It managed to be an extremely faithful adaptation of one of the greatest and most significant graphic novels in the history of the medium, despite the fact that it would be absolutely impossible to capture all of it. Much of the pages upon pages of backstory that even Alan Moore couldn't script out when he wrote the book were masterfully compressed into the title credits, set to Dylan's The Times They Are a Changin'. It shares with its pulped dead tree predecessor the penchant for small details in the background that could easily be missed but which one who notices will appreciate.
There were some complaints about the sex scenes-- it seems because they weren't like sex scenes in other movies. I loved them. Awkward as hell, revealing of character, and tapping into the implicit sexualization of EVERY superhero's costume. And unlike most movies, they were perhaps a bit more familiar to anyone who has actually had sex.

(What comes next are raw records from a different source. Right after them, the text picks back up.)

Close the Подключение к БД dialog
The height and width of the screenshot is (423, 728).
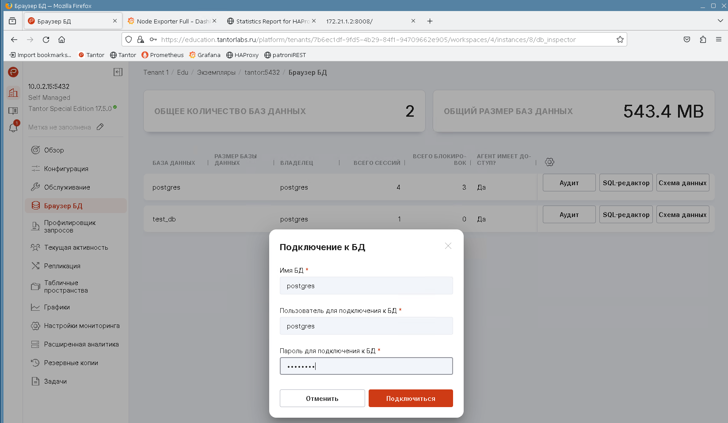[448, 246]
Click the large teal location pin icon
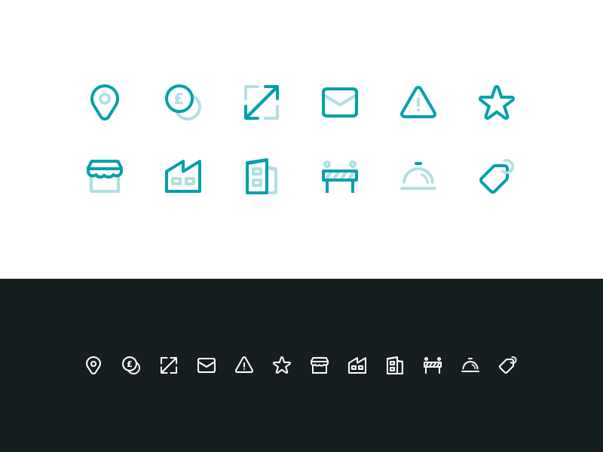 click(105, 102)
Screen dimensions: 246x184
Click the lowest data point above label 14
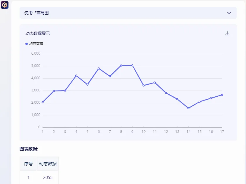tap(188, 108)
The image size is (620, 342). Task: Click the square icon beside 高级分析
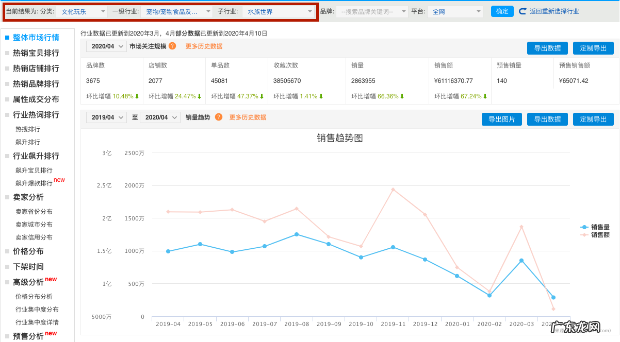tap(7, 282)
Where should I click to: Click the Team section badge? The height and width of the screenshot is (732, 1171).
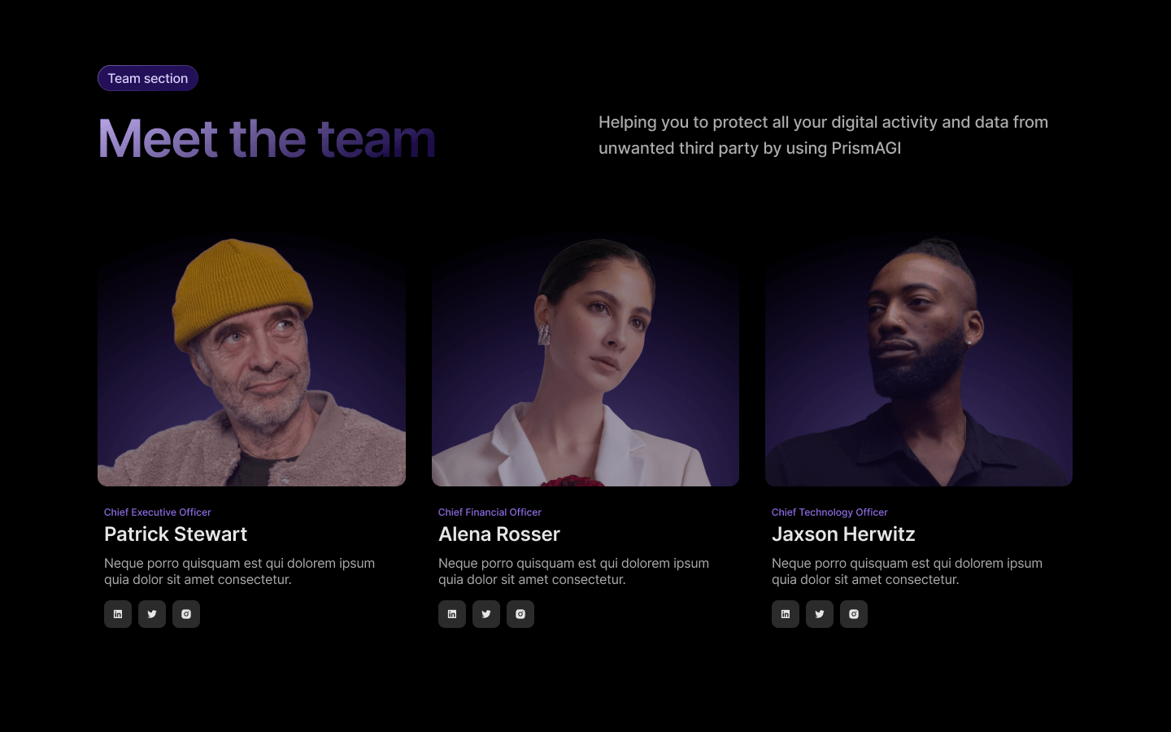(148, 78)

The music was fantastic until the ending credits.
Fuck you, My Chemical Romance. Way to turn a timeless classic into something utterly indistinguishable from any other piece of shit that you've produced. The first person I hear refer to Desolation Row as your song will live to regret it.

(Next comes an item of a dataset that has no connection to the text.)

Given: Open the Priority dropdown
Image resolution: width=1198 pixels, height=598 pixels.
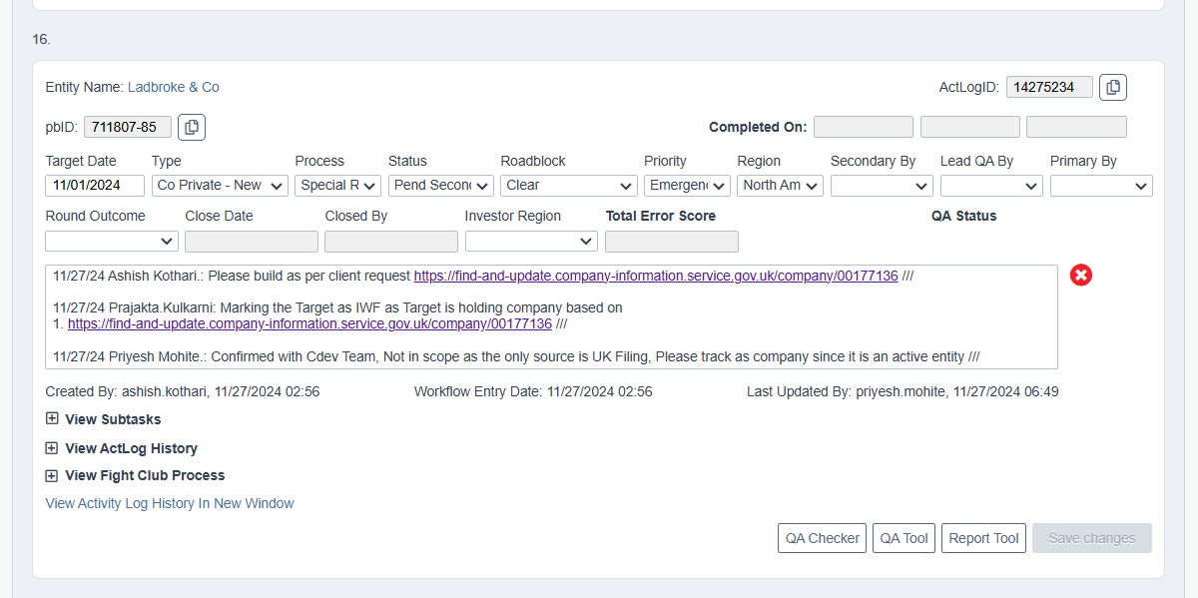Looking at the screenshot, I should click(x=688, y=185).
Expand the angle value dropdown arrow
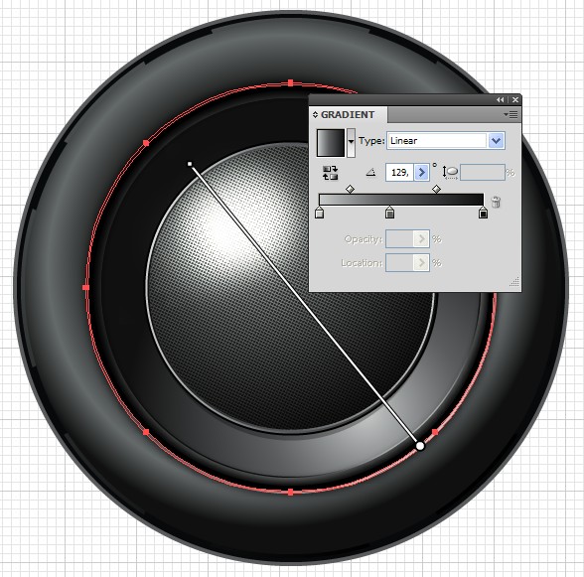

Snyder managed to beautifully capture the brutality implicit in the novel that was never quite made visceral until now. Though for my taste he made use of far too much of the speed-up-then-slow-down shooting that worked quite well for 300, but here seemed to distract from the main premise of the work-- how the superman fits into the real world.

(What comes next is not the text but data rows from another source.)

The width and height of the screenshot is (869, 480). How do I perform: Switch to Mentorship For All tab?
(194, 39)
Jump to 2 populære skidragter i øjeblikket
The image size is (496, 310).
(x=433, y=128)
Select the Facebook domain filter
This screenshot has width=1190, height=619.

He also fell short in capturing the Comedian. It seemed like every other phrase that came out of the character's mouth was "It's all a joke." Absent, for instance, was perhaps the best line of his from the book: "Once you realize what a joke everything is, being the Comedian is the only thing that makes sense."
On the other hand, every other character was captured brilliantly, especially Rorscharch, whose every movement, gesture, and vocal cue fell exactly in line with how I imagined them to be from the static images in the book, with the caveat that his diction was made slightly more grammatically correct, which is a choice that I understand, though I disagree with it.
Dr. Manhattan was also quite well-done, and I'd been particularly worried about him. When reading the book, I heard a voice in my head whenever he spoke, but for the life of me I couldn't tell you what the voice was like. Billy Crudup's portrayal wasn't the voice I'd heard, but it may yet become it. A warning: If you watch the movie in a theater where you've been plagued by braindead loudmouths in the past, there WILL be people who can't get over the fact that the giant naked blue man has a penis.
Obviously, massive cuts had to be made, but they were handled in a way that made sense. It could be argued that it made better sense. Not wishing to spoil, I shall say this: It would have been impossible to include the backstory on the comics industry that thrived on pirate books (superhero books faded from the shelves, no longer being viable fantasy in a world inhabited by actual masked vigilantes) in the film. Zach Snyder managed to excise it without harming the plot points that hinged on it in a way that I found quite novel.
All in all, one of the better comic book adaptations. I would strongly recommend it. Though I'd suggest reading through the book beforehend.
Do it? Dan, I'm not a Republic serial villain. Do you seriously think I'd explain my master-stroke if there remained the slightest chance of you affecting its outcome? I did it thirty-five minutes ago.